Exercise objective
Go through the records below and return each line that has "Task" in it.
[[ Recorded data, beginning ]]
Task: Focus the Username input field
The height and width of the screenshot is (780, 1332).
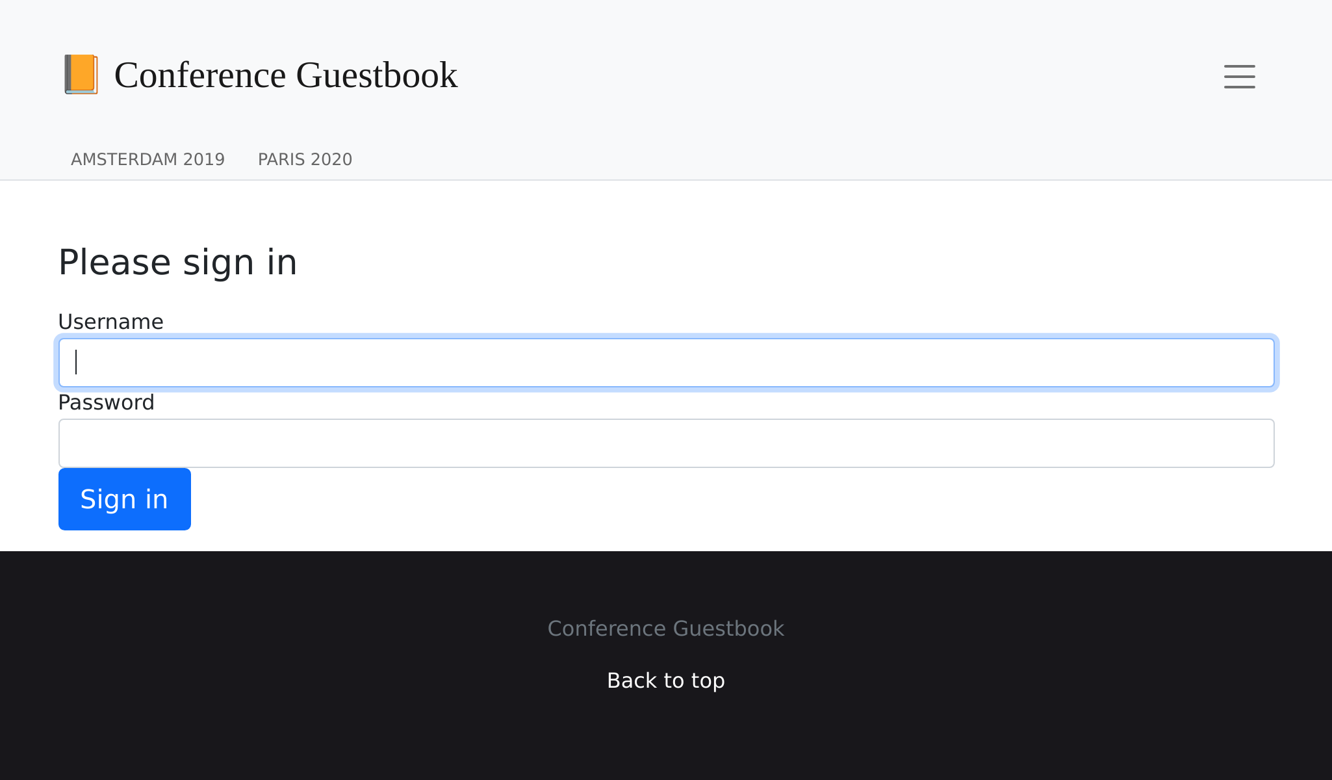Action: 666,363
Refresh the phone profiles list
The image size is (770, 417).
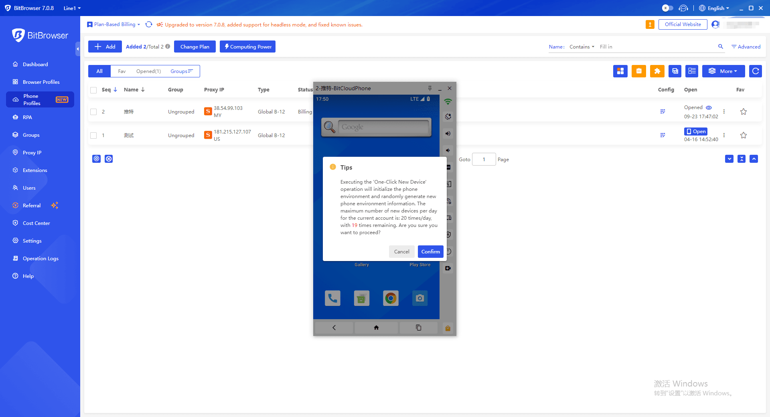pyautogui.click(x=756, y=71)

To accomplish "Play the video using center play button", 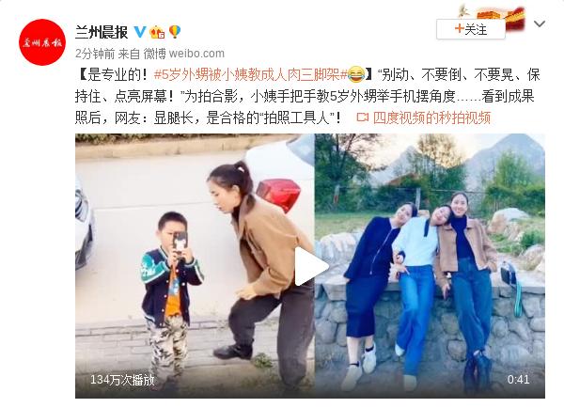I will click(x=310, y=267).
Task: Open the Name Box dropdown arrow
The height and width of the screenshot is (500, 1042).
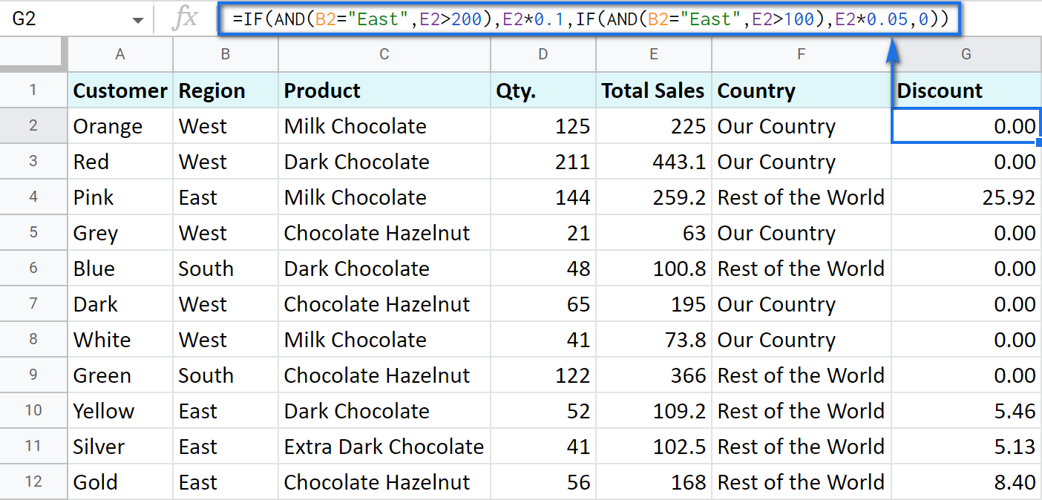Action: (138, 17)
[[ Recorded data, end ]]
Written solution
Task: Focus the Username input field
Task: Open the Name Box dropdown arrow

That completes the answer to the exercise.